Orhan KAVUNCU
Punto:
Dinle
24 HAZİRAN SEÇİMLERİNDEN SONRA NE OLURSA ÜZÜLÜRÜM?
Herkesin bir siyasi tercihi olmalıdır. 24 Haziran seçimlerinde benim de bir siyasi tercihim var. Bu tercihin başarısı için çalışmak da yanlış değildir. Sizin veya bir yakınınızın aday olması gerekmez. Nitekim ben veya bir yakınım da aday olmadığı halde ben de gayret ediyorum. Bazı sözünü bilmez facebook arkadaşlarım “hoca satıldın” filan diye yazıyorlar. Bunlara da aldırış etmiyorum. İnsanlar yüz yüze iken söyleyemeyeceği sözleri, mektupta veya mesajda da yazmamalı.
“Bizi bilmeyen ne bilir, bilenlere selam olsun”.
Seçimlerden sonra tercihimden dolayı pişman olmayacağım. Ama üzülebilirim. 2010 referandumunda “evet” oyu verdiğim için de şimdi pişman değilim ama üzülüyorum. Çünkü oyumun istismar edildiğini düşünüyorum. Geçen referandumda da “hayır” oyu verdiğim için pişman değilim; üzüldüm. Çünkü sonuç benim iradem yönünde tecelli etmedi.Ama 2010’daki kadar üzülmedim.
Şimdi de cumhurbaşkanlığı seçimleri dolayısıyla meydanlarında işportacı kavgalarını hatırlatan adaylar kazanırsa üzülürüm. Olgun, hakaret içerikli konuşmayan, dinleyicilerin “yuh” demesine bile müsaade etmeyen adaylar inşallah kazanır. Milletvekili seçimlerinde de benim oy vereceğim İYİ Parti, ümit ettiğim oyu alamazsa üzülürüm. Ama sonuç benim temennim ettiğim gibi olmazsa da seçmenin tercihine saygı duyarım.
Asıl problem seçimlerden sonra kazanan tarafın tutumudur. Seçimden bir müddet sonra kazanan taraf bir “cadı avı” başlatırsa, kaybeden tarafla ilintisi oy vermek ve sempati duymaktan ibaret olan insanlar zanlı, suçlu olarak görülür, haklarında kovuşturma, soruşturma yapılırsa asıl işte o zaman üzülürüm.
Zamanında bunlar oldu. 27 Mayıs 1960 ihtilalinden sonra Demokrat Partili insanlar, suçlamalarla hiçbir ilgileri olmadığı halde, sadece partili oldukları için takibe maruz kalmışlar, “kuyruk” olarak nitelenmişlerdi. İdam edilen üç devlet adamına hala içimiz yanıyor.

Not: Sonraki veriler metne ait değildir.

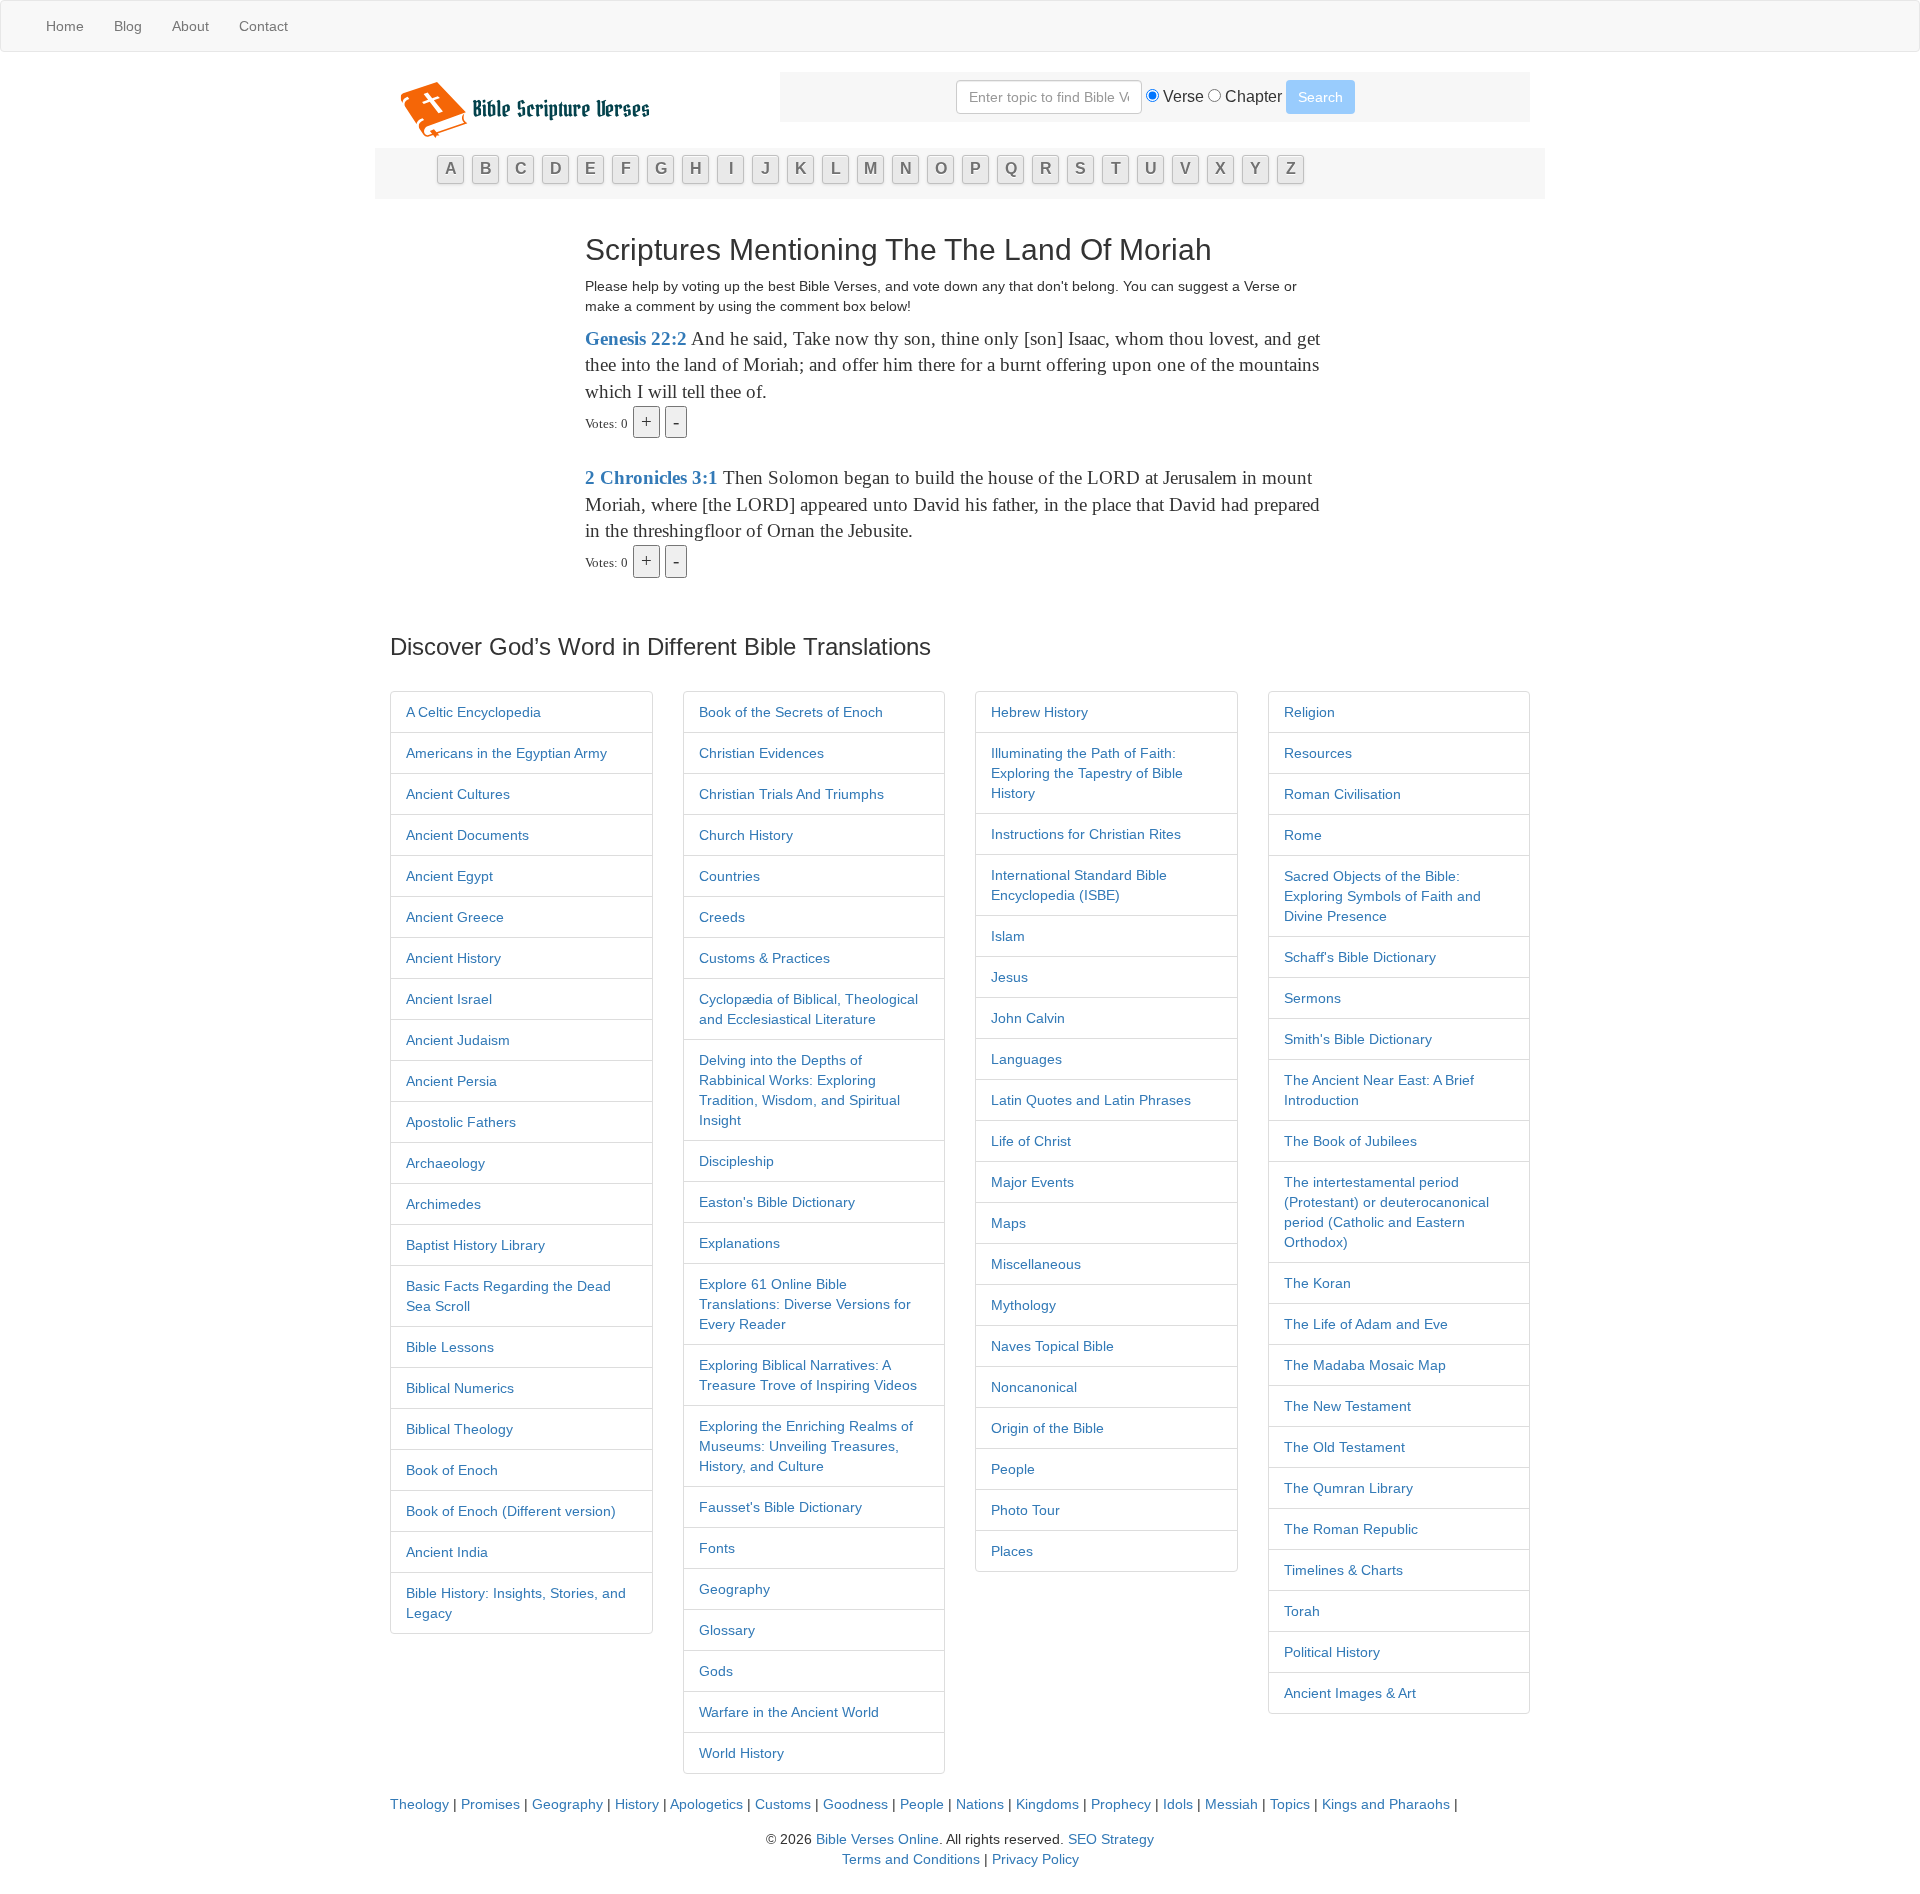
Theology (419, 1804)
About (190, 26)
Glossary (727, 1630)
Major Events (1032, 1182)
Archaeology (445, 1163)
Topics (1290, 1804)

12 Eylül’de bunlar oldu. Askeri yönetim, istikrar adına, hukuku rafa kaldırdı. “Bir onlardan, bir bunlardan” yaklaşımıyla suçunun ne olduğu bile bilinmeyen gençleri idama mahkûm etti. Birçok genç de yıllarca hapis yattıktan sonra beraat etti.
28 Şubat sürecinde de bunlar oldu. Sadece başörtülü olmak bir suç sayıldı. “Batı Çalışma Grubu” adı altında kurulan birim, devlet memurlarını veya memur adaylarını anneleri başörtülü mü diye soruşturdu. Benim oğlum birkaç aşamalı yapılan Merkez Bankası sınavlarını kazandı ama mülakata çağrılan 38 kişiden 30’u alındı; benim oğlum alınmayan 8 kişi arasındaydı. Suçu benim oğlum, yani BBP milletvekilliği yapmış birinin oğlu olmaktı.
Ergenekon ve Balyoz davası süreçlerinde de bunlar oldu. Suçlamalarla hiçbir ilgisi olmayan onlarca subay sadece TSK mensubu olmaktan ve emir komuta hiyerarşisinde görevli olmaktan dolayı, tutuklandı, görevlerine son verildi. Bunların çok az bir kısmına iade-yi itibar yapıldı. Geri kalan büyük çoğunluğu mağdur oldu.
15 Temmuz menfur darbe girişiminden sonra da bunlar oldu, olmaya da devam ediyor. Darbe girişimiyledoğrudan veya dolaylı bir ilgisi olmayan on binlerce insan halen tutuklu bulunuyor.
24 Haziran seçimlerini kazanan taraf bunlardan ders almazsa üzülürüm.Kazanan ve ders almayan taraf benim tercih ettiğim taraf olursa daha çok üzülürüm. Yani sabık AKP iktidarında yapılmış olan yanlışların, suiistimallerin, haksızlıkların sorumluları hakkında soruşturma, kovuşturma açılırken, bir “devr-i sabık” yaratılarak AKP ile ilintisi oy vermek, sempati beslemek ve/veya üye olmaktan ibaret insanlar için “cadı avı” başlatılırsa,tercihimden dolayı pişman olmam ama benim oyumun istismar edildiğini, kötüye kullanıldığını düşünürüm, çok üzülürüm. Üzülmekle de kalmaz, gücüm yettiğince, şartlar müsaade ettiği kadarıyla mazlumun, mağdurun yanında yer alırım.
Seçimlerin insanımıza aydınlık günler getirmesini, birlik beraberliğimizi pekiştirmesini temenni eder, bütün taraflara sonuçların şimdiden hayırlı olmasını dilerim.